In Cultura

VALENCIA

"No hay amor más sincero que el amor a la comida."

George Bernard Shaw

La joya de la cocina española, surge en la zonas rurales de Valencia entre los siglos XV y XVI. Su nacimiento no es más que la conjunción de los elementos que cada pueblo tenía a su alrededor. En sus orígenes, los ingredientes básicos eran: las aves, el conejo de campo o liebre, las verduras frescas al alcance, arroz y azafrán, que se mezclaban en la paellera con el agua y se cocinaban lentamente a un fuego efectuado con leña de ramas de naranjos, que al mismo tiempo dan sabor y un olor característico.

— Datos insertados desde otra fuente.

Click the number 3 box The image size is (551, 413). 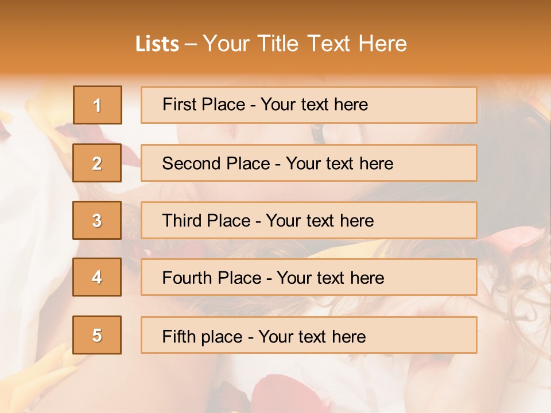(97, 220)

No existen documentos históricos que señalen el origen de la paella marinera, pero sí que es la alternativa costera a la paella campesina, hecha a base de sepia, calamares, camarones, langostinos, almejas, además del pescado en la zona litoral, y, por supuesto, el aceite de oliva propio de la zona del mar Mediterráneo. Desde hace un tiempo venimos adentrados en este fascinante mundo de cocinar paella, la diversidad de sus productos; la ardua faena para procurar un plato suculento y de calidad requieren de concentración, amor, ternura y esfuerzo… Es increíble cómo procurar ingredientes frescos y correctos hacen diferencia; es matemático saber que la exactitud en las cantidades, la alquimia en el consomé y el agua dan y garantizan diferencias suficientes para llevar a los comensales a playas lejanas, a vivir la experiencia en sus mesas, de sentir todo el mar, toda la huerta en cada bocado, en cada humarada que destila el conjunto de aromas de este plato con categoría de excepcional… Fundir los sofritos de la caza y el mar, ahogar el fumé del mar en la paellera, mezclar el arroz bomba perdiz con todo el rocío gastronómico que se pega en la paellera es una experiencia que secuestra todos los sentidos y te lleva allende los mares a la vieja y milenaria España, cuna de sabores, altar de la buena mesa.